INFORMATION SUPPLIED:
▼
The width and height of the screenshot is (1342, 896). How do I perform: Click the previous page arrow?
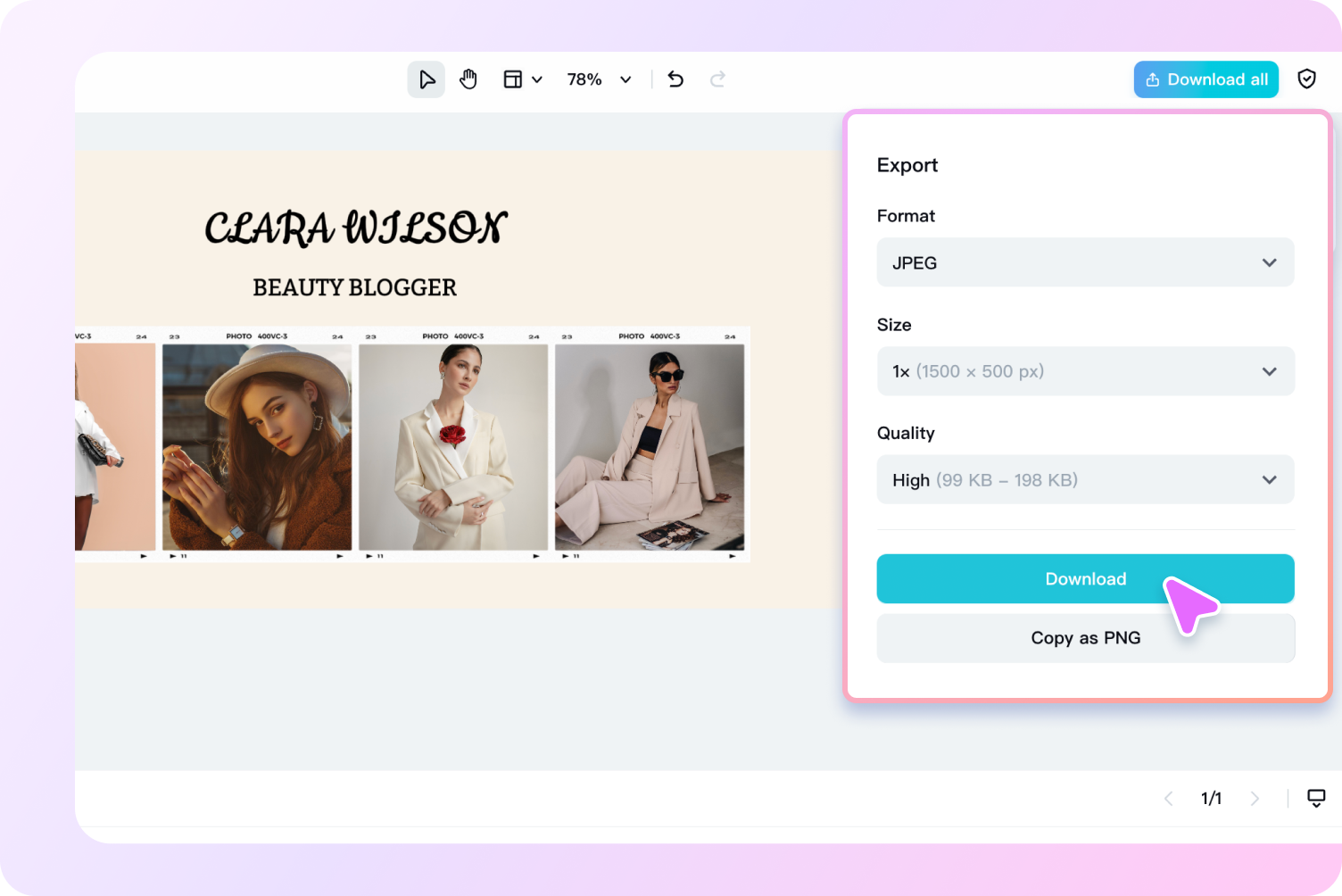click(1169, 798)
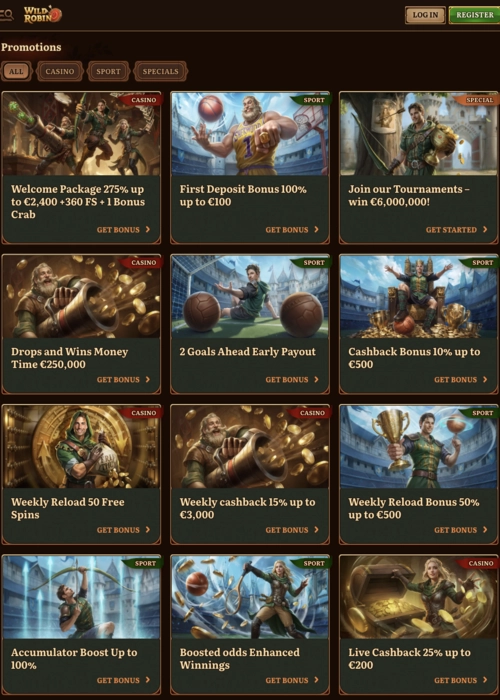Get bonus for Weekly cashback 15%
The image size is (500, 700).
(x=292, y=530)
▲
TASK DETAILS:
Skip the pictures, then write out every entry exactly.

RESULT OF THIS EXERCISE:
The width and height of the screenshot is (1342, 896). How do I perform: Click the previous page arrow?
click(1169, 798)
Get bonus for Weekly cashback 15%
The image size is (500, 700).
(x=292, y=530)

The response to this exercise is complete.